The Golden Gate Bridge’s Welcome Center is still dark when riders start to gather. A flag above the bridge flies east. Conversations start up as friends recognize the silhouettes of friends. Some discuss recent rides and races, but more are concerned with which flaky pastry they’ll enjoy at Arsicault Bakery at the end of the ride.
At 6:10 a.m., only a few have arrived, but by 6:13, a full crowd has gathered. Pink splashes of color mark dozens of torsos with the croissant-emblazoned logo of Fatcake Club.
It’s 6:17. Someone rings a bell to signal ‘go’. Conversations slow. Riders lazily wheel toward the sidepath along the Golden Gate Bridge. A few cries of “rider up!” and “pedestrian right!” trumpet through.
On the bridge, the wind is loud. Lit by thin streetlights and a train of headlights, riders carefully thread the small service turrets on the bridge before heading down into the North Bay.
Turning left, the train of cyclists heads toward the steep wall that starts Hawk Hill.
The sky is now navy and starting to get lighter. The mellow pace of the ride disappears the instant that riders meet the sheer slope of Hawk. In a blink, the first bikes are already halfway up the 12% grade that marks the first section. A chorus of loud breathing starts.
Just when the pace seems unsustainable, Hawk Hill becomes a false flat. A paceline forms as riders draft off each other. Some give up and fall back. Others surge to latch onto a wheel ahead. The road is free of cars, smooth pavement gliding under hundreds of wheels.
Finally, the summit comes into sight. One last sprint leaves everyone gasping.
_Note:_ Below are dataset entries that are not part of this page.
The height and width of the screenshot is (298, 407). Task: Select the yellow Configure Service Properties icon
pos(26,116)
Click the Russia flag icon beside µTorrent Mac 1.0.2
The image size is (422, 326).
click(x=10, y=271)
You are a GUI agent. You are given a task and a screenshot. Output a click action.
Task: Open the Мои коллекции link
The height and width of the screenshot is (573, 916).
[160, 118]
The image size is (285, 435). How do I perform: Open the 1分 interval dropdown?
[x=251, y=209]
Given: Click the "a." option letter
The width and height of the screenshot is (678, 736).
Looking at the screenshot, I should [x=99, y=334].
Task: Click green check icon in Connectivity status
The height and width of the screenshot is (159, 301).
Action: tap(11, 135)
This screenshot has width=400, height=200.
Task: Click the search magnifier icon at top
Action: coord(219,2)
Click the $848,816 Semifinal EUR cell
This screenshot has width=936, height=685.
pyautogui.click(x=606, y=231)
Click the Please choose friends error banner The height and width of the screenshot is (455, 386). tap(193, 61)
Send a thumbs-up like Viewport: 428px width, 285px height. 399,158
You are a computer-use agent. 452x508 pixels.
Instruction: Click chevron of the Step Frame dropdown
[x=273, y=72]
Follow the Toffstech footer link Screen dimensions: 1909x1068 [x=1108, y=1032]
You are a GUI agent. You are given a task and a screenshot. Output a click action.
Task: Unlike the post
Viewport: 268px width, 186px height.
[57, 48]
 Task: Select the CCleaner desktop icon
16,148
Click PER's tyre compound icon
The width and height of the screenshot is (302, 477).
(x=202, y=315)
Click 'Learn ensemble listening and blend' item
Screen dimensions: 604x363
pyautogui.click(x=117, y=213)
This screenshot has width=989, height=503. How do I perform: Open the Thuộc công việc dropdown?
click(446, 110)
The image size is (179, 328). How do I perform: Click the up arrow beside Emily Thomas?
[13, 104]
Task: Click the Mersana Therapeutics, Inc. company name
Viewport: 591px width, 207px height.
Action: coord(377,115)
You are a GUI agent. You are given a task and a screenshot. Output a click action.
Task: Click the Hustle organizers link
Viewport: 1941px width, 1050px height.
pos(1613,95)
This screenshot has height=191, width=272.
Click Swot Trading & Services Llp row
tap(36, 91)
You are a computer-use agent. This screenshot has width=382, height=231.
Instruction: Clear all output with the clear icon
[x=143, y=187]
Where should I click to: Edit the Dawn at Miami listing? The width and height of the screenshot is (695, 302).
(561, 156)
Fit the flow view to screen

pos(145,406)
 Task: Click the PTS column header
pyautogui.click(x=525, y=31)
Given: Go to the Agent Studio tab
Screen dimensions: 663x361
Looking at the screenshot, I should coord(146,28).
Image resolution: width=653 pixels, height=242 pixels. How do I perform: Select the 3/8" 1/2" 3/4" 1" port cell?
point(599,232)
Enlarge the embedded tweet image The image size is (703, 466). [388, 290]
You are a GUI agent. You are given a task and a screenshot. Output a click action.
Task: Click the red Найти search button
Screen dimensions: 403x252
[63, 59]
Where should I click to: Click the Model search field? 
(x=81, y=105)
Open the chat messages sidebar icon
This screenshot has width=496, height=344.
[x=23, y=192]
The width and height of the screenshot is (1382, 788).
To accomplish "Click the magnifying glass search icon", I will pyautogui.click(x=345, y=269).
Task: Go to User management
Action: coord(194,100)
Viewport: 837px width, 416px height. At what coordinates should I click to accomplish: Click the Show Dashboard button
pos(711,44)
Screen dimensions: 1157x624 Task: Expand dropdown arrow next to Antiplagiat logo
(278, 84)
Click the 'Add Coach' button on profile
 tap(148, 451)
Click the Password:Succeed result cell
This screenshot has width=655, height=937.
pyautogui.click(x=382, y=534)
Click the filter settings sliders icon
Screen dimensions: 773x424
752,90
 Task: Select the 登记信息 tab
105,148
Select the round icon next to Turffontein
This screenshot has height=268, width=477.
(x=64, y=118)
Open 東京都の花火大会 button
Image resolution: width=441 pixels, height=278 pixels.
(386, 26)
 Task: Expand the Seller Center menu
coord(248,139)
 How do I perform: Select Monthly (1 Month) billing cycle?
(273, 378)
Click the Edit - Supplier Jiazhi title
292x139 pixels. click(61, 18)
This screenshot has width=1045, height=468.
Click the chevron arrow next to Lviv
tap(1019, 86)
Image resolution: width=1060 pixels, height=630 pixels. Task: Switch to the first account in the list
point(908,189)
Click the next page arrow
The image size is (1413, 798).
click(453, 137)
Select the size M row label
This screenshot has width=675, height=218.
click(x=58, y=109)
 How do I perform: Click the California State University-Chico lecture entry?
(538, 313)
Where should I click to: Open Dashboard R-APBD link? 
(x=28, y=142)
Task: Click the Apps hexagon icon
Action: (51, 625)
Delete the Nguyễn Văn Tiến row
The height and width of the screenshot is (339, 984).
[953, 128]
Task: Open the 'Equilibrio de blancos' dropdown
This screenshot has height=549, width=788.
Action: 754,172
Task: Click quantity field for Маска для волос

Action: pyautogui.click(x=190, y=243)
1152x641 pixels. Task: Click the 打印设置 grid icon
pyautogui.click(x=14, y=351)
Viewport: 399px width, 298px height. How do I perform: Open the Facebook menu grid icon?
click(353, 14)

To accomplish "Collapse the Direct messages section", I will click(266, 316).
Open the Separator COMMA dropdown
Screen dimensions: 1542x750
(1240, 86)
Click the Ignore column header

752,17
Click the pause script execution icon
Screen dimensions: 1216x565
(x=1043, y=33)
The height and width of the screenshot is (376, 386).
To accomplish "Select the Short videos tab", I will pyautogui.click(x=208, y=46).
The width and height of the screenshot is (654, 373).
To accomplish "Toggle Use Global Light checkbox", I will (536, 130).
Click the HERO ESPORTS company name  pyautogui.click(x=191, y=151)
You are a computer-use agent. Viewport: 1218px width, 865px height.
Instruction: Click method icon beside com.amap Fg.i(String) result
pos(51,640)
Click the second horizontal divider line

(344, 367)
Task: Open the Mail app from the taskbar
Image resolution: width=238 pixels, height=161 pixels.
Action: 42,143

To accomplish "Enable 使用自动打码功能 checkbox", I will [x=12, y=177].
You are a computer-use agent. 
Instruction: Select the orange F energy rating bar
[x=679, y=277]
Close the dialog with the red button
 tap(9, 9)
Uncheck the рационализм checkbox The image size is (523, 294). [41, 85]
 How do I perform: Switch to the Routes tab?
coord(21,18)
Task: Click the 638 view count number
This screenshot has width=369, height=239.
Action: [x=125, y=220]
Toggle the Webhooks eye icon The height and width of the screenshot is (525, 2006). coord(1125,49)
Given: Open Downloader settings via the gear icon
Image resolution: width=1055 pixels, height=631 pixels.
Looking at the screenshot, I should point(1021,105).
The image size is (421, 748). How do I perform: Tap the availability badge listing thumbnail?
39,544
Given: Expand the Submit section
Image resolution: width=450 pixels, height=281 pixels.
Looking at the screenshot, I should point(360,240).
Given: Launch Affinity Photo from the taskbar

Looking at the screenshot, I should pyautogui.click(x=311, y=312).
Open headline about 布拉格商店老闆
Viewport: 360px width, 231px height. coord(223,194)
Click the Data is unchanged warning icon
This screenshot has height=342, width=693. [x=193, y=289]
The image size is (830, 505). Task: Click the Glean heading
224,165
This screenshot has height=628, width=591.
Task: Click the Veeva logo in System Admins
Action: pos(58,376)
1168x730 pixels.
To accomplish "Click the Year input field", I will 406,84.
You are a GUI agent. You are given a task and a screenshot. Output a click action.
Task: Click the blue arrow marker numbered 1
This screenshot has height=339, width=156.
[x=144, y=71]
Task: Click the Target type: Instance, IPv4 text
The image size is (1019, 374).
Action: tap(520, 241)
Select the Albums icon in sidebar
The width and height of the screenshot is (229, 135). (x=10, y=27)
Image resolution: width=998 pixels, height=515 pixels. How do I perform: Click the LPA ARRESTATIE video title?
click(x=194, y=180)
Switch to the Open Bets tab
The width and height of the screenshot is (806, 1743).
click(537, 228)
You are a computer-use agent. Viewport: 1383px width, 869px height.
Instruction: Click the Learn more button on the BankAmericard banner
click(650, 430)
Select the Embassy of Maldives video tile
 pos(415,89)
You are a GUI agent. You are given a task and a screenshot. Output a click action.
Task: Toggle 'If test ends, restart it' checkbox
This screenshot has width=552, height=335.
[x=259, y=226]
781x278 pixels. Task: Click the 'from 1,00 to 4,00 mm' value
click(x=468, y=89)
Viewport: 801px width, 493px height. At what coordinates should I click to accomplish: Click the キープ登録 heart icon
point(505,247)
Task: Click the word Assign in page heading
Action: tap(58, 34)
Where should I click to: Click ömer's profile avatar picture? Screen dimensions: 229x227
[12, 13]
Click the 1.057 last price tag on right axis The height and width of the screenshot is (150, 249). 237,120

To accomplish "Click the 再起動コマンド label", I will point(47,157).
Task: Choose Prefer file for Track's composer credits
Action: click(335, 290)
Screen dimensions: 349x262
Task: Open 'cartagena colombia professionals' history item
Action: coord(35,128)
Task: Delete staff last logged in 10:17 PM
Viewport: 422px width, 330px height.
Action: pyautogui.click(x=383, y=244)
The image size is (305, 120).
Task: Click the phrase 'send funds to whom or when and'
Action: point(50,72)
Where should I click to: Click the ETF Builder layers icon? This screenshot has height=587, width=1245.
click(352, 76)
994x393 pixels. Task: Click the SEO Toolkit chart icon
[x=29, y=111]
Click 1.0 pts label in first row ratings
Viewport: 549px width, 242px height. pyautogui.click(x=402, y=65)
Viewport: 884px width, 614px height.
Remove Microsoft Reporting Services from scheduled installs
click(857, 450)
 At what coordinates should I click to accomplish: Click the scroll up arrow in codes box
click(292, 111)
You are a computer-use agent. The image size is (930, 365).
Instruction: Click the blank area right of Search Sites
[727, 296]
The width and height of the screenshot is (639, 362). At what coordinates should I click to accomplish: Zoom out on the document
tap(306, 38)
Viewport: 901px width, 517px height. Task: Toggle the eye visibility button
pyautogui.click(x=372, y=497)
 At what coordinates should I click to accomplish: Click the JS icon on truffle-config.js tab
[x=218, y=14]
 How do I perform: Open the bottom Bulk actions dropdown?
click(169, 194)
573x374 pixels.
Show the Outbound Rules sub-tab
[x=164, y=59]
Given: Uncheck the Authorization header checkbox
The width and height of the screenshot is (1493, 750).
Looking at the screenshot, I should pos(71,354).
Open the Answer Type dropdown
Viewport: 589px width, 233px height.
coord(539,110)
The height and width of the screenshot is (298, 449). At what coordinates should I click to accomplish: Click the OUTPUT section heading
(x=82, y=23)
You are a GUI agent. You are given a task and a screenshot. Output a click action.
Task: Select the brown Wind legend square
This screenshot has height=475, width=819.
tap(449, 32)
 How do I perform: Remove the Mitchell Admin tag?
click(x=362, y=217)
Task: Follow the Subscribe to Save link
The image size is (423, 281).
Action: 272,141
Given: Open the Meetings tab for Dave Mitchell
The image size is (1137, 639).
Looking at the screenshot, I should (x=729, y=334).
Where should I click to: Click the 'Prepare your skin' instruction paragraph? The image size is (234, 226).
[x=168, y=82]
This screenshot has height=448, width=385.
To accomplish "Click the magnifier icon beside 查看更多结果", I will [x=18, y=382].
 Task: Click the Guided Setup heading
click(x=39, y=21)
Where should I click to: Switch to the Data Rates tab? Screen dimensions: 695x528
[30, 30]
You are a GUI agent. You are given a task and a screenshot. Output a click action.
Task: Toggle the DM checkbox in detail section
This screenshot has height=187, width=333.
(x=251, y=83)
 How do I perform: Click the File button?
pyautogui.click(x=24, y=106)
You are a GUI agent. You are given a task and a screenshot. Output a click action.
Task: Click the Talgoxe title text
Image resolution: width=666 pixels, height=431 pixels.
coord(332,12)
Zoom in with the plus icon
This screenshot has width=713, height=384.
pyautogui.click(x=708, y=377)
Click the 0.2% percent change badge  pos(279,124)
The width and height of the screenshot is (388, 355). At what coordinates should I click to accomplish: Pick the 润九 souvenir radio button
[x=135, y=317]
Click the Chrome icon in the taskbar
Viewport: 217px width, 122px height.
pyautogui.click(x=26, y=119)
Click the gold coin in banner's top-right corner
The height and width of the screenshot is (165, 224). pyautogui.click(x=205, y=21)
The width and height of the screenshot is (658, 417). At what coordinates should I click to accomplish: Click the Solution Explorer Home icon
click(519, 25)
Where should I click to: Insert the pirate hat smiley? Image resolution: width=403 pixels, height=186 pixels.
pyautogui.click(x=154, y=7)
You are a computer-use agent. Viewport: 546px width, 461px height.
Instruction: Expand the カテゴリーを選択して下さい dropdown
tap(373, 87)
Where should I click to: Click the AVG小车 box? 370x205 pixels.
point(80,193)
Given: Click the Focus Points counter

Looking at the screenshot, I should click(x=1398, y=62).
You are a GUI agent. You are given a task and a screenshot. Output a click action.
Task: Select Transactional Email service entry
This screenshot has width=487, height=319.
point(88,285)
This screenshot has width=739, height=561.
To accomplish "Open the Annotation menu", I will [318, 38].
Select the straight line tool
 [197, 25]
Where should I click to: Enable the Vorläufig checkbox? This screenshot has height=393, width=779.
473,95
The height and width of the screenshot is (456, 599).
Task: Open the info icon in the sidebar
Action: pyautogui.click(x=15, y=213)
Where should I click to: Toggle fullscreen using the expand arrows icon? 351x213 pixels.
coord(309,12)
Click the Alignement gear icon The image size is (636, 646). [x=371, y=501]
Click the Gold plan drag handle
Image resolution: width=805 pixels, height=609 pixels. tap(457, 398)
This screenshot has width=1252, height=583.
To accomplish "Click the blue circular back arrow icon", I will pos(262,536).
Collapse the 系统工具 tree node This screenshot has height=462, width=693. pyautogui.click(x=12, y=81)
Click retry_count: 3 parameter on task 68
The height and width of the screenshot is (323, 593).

Riders roll easily to a vista point at the end of the road. The first have already been here long enough to recover and wipe the sweat dripping off their chins. Others are just arriving now to the vista point, having taken Hawk Hill at a more conversational pace.
The reward for summitting? No USA Cycling upgrade points, or even bragging rights. Every rider gets the same prize: coming one step closer to precious pastries and coffee.
Someone takes out a phone to grab a photo, and suddenly everyone is looking out east over the viewpoint. A sharp dropoff brings the ocean into full view, along with shadowy details of Crissy Field in San Francisco and the microscopic trees of the Presidio. Red sunrise lights up the red steel from the Golden Gate Bridge like a furnace.
After regrouping, the group descends along the cliffs behind Hawk Hill. Now riders loop through the Marin Headlands. The roads here are still smooth, but the atmosphere is different. Instead of city buildings, the scene is lush farmland, green and wet, marked with the sweet smell of mud. A few stucko houses, hostels, and service stations dot the road, but the rolling landscape is mostly open.
With another stunning view of the lagoon in front of them, everyone stops to regroup and take more photos.
After a few more minutes wandering the flat farm roads behind Hawk Hill, the route turns upward again. At this point, many tired riders are happy just to talk with their friends instead of hammer, although some manage to climb at a rapid clip anyway. A few riders with extra energy decide to make this ascent their Alpe D’Huez, sprinting up the switchbacks of McCullough Road like there are croissants waiting. Hint: there are.
McCullough Road leads back to intersect the climb up Hawk Hill. After one last push on the steep pitch of Hawk, riders are greeted with an entirely different view of Golden Gate Bridge (although from the same vista point as before). Before, the entire valley beneath the hill was dark. Now, warmth has spread to the landscape. Golden hour has arrived. The green of the hillside comes into focus. The same city we live in is seen from far away, in miniature detail.
After one last descent and a peaceful return over the Golden Gate Bridge, riders spin easily through the eucalyptus forests of the Presidio. A few sprinters launch off the front, and a few dirt-lovers seek out lesser-known paths. Everyone ends up at the same place, Arsicault Bakery, national bakery of the year in 2016 according to Bon Appetit Magazine. Most riders don’t care too much about that award, but care a lot about the epic ham-and-cheese croissants, chocolate croissants, and chocolate-almond croissants: all so richly flaky that, during a single bite, your mouth feels like it’s closing on layers of pastry for years instead of seconds. And don’t forget the Kouign Amann. And morning bun… And, yeah, everything there is out of this world.
After a long talk over coffee and pastries, Fat Cakers wander off into their daily lives. But most will spend the Tuesday work day remembering the morning, the views, the pastries, the Strava KOMs, and most of all the friends, all found in the brief hours when everyone else is asleep.